Gambaran Klinis DIE Endometriosis menunjukkan manifestasi klinis yang cukup luas: dapat bersifat asimptomatik, dapat ditemukan secara tidak sengaja dijumpai pada saat pemeriksaan laparoskopi ataupun post mortem atau suatu kelainan dimana tingkat keparahannya menyebabkan kualiatas hidup penderitanya menurun secara drastis. DIE dikenal sebagai suatu penyakit yang berat dan menyakitkan. (1) Suatu hubungan sebab akibat dismenorea yang berat dan endometriosis kemungkinan dapat dijumpai. Hubungan ini tidak tergantung pada tipe lesi makroskopik (endometriosis superfisial, endometriosis ovarium kistik atau DIE) atau lokasi antomisnya dan kemungkinan dapat dihubungkan dengan perdarahan mikro siklik yang berulang di dalam implan. Adhesi yang dihubungkan dengan endometriosis juga dapat disebabkan dismenorea yang berat. (1) Akan tetapi nyeri pelvis lebih umum dijumpai pada wanita dengan implan yang dalam serta mengalami infiltrasi. Dijumpai beberapa argumen dengan dasar histologis dan fisiopatologis yang dianggap berperan dalam DIE dengan gejala nyeri pelvis kronis yang berat. Nyeri yang dihubungkan dengan DIE kemungkinan berhubungan dengan penekanan atau infiltrasi saraf pada rongga pelvis subperitoneum oleh implan. Intensitas nyeri pada wanita dengan DIE berbanding lurus dengan tingkat kedalaman dan volume infiltasi. (1) Gejala nyeri yang disebabkan oleh DIE muncul dengan beberapa karakteristik yang khas, khususnya keterlibatan pada lokasi anatomi tertentu ( dispareunia dalam yang berat, defekasi yang nyeri ) ataupun organ (tanda saluran kandung kemih yang masih berfungsi, serta tandatanda pergerakan usus). Sehingga gejala-gejala ini dapat digambarkan sebagai nyeri yang dapat menunjukkan lokasi. (1) Dijumpai hubungan yang jelas antara DIE posterior dan dispareunia dalam, defekasi yang nyeri selama masa menstruasi dengan keterlibatan komponen posterior dinding vagina, nyeri pelvis non siklik dan tanda-tanda pergerakan fungsional usus dengan keterlibatan usus dan tandatanda traktus kandung kemih yang berfungsi dengan keterlibatan apada kandung kemih. Satu penelitian prospektif yang didasarkan pada pasien yang dioperasi secara laparoskopik pada kasus nyeri pelvis kronis, menggambarkan bahwa defekasi nyeri selama masa menstruasi dan dispareunia berat secara spesifik dihubungkan dengan DIE yang melibatkan komponen posterior dibandingkan dengan diagnosis yang lain ( tipe makroskopik endometriosis atau non endometriosis yang lain). (1)

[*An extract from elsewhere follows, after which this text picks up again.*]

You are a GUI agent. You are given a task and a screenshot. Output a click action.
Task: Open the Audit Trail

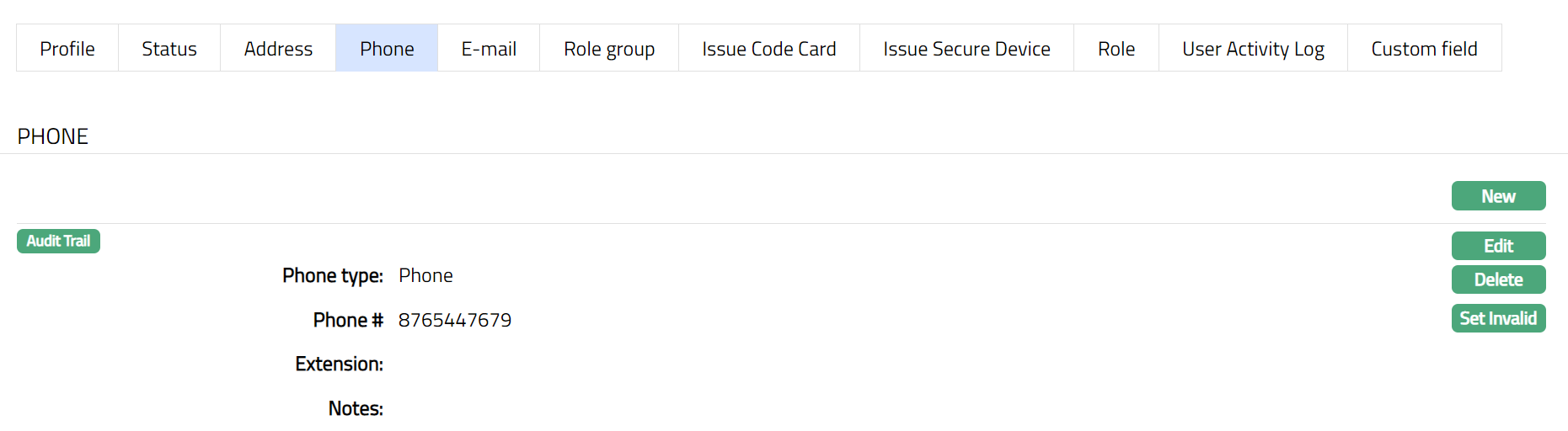[x=58, y=242]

DIE dan Dispareunia Berat Ketika dispareunia menunjukkan daerah rektum atau sakrokoksigeus bawah

mengindikasikan bahwa ligamen uterosakrum dan rektovaginal juga terlibat. Secara khusus, beberapa penelitian menghubungkan dispareunia dalam dengan keberadaan endometriosis pada ligamentum uterosakrum. Korelasi ini sesai dengan keberadaan jumlah jaringan syaraf yang bermakna di dalam ligamentum uterosakrum ; dispareunia kemungkinan dihubungkan dengan rangsangan nyeri melalui tarikan pada jaringan non elastik serta oleh tekanan pada nodul endometriotik yang terdapat pada jaringan fibrotik. (1) Dispareunia telah dihubungkan dengan sikap yang tidak sesuai terhadap seksualitas, kecemasan dan penghindaran terhadap kegiatan seksual. Tidak mengejutkan bahwa wanita dengan dispareunia dijumpai dengan frekuensi hubungan seksual dan tingkat kegairahan yang lebih rendah serta pengalaman orgasme yang lebih sedikit. (1)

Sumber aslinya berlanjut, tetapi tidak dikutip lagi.